In the present paper, we compare two approximations for ACT-R’s memory activation equation (Anderson 2007) according to the four criteria outlined above. Our comparison demonstrates that the commonly used standard approximation (Anderson 1982)—sometimes referred to as optimized learning—fails to preserve a core property of the model—namely, that memory activation should decrease monotonically with increases in the decay parameter. By contrast, the more recently proposed hybrid approximation (Petrov 2006) preserves this core property except in some edge cases. Our analysis further shows that the hybrid approximation can achieve the same high level of computational efficiency as the standard approximation while producing much less approximation error. In contrast to the standard approximation, the hybrid approximation is robust to violations of the assumption of equally spaced retrievals for a wide range of decay values. However, we find that the hybrid approximation sacrifices some mathematical tractability in order to achieve these improvements. As a general principal, we recommend the use of the hybrid approximation, particularly when investigating individual differences and experimental manipulations of decay, or transient memory dynamics, such as sequential effects (Petrov and Anderson 2005).
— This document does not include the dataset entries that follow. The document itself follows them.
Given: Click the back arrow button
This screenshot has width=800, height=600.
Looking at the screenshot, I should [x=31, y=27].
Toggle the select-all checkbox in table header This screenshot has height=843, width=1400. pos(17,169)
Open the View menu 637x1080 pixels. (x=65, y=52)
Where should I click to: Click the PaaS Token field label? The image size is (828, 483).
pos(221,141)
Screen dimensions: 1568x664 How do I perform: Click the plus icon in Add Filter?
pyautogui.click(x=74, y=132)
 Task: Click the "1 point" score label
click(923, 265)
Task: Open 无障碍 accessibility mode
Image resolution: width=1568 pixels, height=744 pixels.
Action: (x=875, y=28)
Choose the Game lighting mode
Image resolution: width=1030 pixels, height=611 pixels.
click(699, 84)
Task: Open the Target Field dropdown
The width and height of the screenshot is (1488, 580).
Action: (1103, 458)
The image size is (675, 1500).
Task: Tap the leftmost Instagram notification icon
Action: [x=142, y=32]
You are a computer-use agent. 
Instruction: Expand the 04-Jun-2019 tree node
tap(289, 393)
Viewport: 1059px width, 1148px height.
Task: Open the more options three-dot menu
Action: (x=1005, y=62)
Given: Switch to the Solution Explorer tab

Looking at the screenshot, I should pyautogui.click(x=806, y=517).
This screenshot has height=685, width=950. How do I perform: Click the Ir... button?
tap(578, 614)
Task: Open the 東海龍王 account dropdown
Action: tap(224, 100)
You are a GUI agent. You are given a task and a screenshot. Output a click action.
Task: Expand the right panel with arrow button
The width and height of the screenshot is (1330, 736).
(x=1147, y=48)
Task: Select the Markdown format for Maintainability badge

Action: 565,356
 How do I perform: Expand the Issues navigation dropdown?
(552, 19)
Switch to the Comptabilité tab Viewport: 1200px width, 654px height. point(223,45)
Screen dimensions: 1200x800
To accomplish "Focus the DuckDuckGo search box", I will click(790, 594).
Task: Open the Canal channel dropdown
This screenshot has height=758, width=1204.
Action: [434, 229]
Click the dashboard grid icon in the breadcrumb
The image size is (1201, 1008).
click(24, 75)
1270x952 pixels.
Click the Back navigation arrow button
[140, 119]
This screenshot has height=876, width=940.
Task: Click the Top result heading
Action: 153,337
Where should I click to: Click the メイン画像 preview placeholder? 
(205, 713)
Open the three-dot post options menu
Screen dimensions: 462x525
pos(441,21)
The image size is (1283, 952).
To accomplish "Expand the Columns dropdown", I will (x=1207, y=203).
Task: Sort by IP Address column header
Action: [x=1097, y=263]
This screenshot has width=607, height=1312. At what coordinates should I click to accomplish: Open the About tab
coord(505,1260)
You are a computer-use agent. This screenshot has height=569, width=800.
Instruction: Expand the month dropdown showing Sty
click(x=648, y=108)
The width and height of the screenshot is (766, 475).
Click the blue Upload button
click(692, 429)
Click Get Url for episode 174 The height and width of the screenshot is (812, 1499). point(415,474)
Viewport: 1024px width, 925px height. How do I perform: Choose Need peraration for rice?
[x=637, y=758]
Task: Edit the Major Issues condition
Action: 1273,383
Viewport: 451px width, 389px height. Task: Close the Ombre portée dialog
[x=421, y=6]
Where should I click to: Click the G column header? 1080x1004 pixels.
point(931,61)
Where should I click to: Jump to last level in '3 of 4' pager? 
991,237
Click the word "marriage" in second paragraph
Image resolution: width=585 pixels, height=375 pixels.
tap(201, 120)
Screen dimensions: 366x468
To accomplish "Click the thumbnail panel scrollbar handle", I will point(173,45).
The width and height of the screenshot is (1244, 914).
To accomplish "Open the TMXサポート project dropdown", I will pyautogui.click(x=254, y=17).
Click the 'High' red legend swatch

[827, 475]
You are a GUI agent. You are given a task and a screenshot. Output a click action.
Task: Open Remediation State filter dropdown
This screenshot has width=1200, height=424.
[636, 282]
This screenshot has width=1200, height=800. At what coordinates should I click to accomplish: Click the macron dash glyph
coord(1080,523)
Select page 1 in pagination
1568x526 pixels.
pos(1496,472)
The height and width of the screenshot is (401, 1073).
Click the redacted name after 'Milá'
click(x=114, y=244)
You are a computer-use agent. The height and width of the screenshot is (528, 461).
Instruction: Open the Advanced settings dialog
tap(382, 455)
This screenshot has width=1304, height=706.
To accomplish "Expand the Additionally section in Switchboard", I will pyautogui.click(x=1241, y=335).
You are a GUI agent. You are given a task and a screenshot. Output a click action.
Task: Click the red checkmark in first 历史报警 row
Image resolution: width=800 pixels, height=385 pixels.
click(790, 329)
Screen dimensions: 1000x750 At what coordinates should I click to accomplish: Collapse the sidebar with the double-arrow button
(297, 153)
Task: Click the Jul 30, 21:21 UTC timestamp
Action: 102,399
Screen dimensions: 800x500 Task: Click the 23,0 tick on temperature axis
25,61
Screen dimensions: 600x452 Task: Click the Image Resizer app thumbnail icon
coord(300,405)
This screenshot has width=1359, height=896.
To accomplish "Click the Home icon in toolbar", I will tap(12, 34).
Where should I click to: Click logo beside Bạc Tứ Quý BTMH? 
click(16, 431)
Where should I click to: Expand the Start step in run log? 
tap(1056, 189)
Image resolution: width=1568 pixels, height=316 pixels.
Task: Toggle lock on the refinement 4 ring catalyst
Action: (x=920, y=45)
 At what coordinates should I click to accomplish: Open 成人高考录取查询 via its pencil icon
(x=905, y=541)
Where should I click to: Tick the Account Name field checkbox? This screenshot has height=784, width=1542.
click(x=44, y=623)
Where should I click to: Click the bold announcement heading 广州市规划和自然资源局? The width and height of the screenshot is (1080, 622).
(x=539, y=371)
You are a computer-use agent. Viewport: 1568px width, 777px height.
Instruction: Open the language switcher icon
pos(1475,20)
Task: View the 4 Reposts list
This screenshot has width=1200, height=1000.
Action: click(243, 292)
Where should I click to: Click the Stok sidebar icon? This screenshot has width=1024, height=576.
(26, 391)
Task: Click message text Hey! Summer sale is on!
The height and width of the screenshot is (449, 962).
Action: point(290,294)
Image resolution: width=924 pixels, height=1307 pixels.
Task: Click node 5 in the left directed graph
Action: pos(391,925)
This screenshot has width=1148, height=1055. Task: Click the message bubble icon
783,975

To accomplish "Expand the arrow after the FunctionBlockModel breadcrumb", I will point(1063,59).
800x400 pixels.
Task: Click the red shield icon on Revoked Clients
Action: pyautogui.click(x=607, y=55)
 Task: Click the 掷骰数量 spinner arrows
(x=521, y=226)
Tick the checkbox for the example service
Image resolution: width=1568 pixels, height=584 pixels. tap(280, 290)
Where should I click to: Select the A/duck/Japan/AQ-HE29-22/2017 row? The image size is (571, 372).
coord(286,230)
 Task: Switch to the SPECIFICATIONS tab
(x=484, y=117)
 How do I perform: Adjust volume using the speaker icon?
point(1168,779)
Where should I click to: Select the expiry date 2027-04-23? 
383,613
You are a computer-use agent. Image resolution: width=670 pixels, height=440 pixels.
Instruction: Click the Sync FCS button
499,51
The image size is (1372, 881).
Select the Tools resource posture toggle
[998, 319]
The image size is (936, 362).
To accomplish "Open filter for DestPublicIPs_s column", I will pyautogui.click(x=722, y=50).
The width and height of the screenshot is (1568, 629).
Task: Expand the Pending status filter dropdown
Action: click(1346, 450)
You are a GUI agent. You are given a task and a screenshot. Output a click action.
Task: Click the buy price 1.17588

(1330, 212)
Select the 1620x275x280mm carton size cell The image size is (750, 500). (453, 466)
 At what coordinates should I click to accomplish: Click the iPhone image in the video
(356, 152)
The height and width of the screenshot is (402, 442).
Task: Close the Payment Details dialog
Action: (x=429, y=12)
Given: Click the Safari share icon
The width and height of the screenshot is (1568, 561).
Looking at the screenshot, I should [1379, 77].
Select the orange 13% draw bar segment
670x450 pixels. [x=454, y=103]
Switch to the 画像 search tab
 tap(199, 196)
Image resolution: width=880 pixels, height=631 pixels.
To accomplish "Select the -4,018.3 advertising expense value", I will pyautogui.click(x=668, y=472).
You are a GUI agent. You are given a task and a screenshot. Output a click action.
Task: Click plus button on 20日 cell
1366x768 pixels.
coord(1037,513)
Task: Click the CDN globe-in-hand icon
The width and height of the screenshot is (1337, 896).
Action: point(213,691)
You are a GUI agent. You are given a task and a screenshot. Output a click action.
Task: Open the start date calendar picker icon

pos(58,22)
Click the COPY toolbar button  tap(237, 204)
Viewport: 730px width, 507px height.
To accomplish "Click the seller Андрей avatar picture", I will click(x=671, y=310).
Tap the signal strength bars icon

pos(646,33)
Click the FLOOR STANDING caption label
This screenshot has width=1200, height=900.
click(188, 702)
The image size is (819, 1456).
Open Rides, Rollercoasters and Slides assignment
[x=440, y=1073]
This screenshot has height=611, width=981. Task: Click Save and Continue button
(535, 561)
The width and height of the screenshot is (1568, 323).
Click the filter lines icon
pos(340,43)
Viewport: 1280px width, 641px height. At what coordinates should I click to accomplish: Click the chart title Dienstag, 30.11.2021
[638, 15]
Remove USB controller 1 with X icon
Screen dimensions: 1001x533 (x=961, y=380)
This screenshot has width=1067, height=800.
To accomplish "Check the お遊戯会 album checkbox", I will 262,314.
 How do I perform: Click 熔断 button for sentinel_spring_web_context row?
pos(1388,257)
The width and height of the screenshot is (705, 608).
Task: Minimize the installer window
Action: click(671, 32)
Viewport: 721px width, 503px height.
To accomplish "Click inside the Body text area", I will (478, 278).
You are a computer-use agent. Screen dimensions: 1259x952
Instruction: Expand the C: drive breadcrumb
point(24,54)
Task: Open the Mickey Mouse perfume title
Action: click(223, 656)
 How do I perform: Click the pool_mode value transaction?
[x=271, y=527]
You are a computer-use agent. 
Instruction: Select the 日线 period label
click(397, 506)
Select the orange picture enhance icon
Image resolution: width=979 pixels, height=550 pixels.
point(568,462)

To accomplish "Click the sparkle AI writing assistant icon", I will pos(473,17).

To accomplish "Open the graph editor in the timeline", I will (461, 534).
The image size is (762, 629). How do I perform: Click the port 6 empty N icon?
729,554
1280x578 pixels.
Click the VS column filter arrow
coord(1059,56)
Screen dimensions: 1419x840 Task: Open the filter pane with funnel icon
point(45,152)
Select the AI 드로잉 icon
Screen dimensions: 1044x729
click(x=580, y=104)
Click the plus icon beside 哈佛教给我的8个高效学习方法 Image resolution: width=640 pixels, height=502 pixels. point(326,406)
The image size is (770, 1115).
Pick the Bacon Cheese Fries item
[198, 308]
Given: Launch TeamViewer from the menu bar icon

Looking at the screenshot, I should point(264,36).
The remainder of the paper is organized as follows. We begin with a brief overview of the ACT-R cognitive architecture before introducing base-level memory activation, which forms the basis of ACT-R’s declarative memory system. Next, we discuss several applications in which allowing parameters to vary is necessary to address substantive research questions. On this basis, we argue that an approximation should yield valid output not only for default parameter values but for the entirety of its parameter space. Finally, we compare the standard and hybrid approximations according to the four criteria outlined above. The code used in this paper can be found at https://osf.io/nwy8z/.

ACT-R

Adaptive Control of Thought-Rational, or ACT-R (Anderson 2007; Anderson et al. 2004), is a computational cognitive architecture designed for the development and simulation of unified theories of cognition. As envisioned by Allen Newell (1990), a unified theory of cognition “provides the total picture and explains the role of the parts and why they exist” (p. 18). Such theories should encompass all aspects of cognition (e.g., reasoning, memory, perception) and scale up to relatively complex tasks. Following this idea, the ACT-R architecture consists of multiple independent information processing modules, which include procedural memory, declarative memory, goal management, vision, audition, and motor modules, among others (Anderson 2007). Behavior of the architecture is coordinated through the procedural memory module, which operates as a production system. Modules interface with the procedural memory module through capacity-limited buffers. Requests to a given module are sent via the module’s buffer(s) where the results of the request are ultimately stored and made available to the procedural module, which represents central cognition. Information processing bottlenecks can emerge as a consequence of the buffers’ capacity limitations: only one request can be processed at a time, and only one unit of information can be stored as a result of a single request.

Base-Level Activation

One of the most extensively developed components of ACT-R is the declarative memory module (Anderson 2007; Anderson et al. 1998). The declarative memory module serves as a long-term memory store for factual information. The basic unit of declarative memory in ACT-R is a feature-value vector called a chunk, which is similar to a memory trace in other memory models (e.g., Hintzman 1984; Nosofsky 1986; Shiffrin and Steyvers 1997). According to ACT-R, the probability and speed with which a chunk is retrieved from declarative memory are increasing functions of activation. Activation in ACT-R is influenced by several components, including base-level activation, spreading activation, mismatch penalty, and activation noise. For the present purposes, we focus on the core component called base-level activation. A key characteristic of base-level activation is that it is context independent. It varies simply as a function of the frequency and recency with which a chunk has been retrieved. Base-level activation is defined as the sum over the inverse of the time elapsed since each retrieval of that chunk:
$$ a = \log\left( \sum\limits_{j = 1}^{N} t_{j}^{-d}\right) $$
(1)
where N is the total number of times the chunk has been used or retrieved, tj is the elapsed time in seconds since the jth retrieval, and d = [0,1) is a decay parameter.1 Because the exponent of tj is negative, higher values of the decay parameter are associated with greater decay, except when tj ≤ 1.2,3

Parameter Variability

A common practice in applying ACT-R to data involves fixing several parameters to default values that have worked well in previous applications. The purpose of using default parameter values is to limit the flexibility of the model, and to make a priori predictions. Given benefits of using default parameters and the fact that the standard approximation works well with the default decay value, one might question whether the standard approximation is problematic. Below, we present several situations in which the use of default parameters might prevent one from answering substantive questions.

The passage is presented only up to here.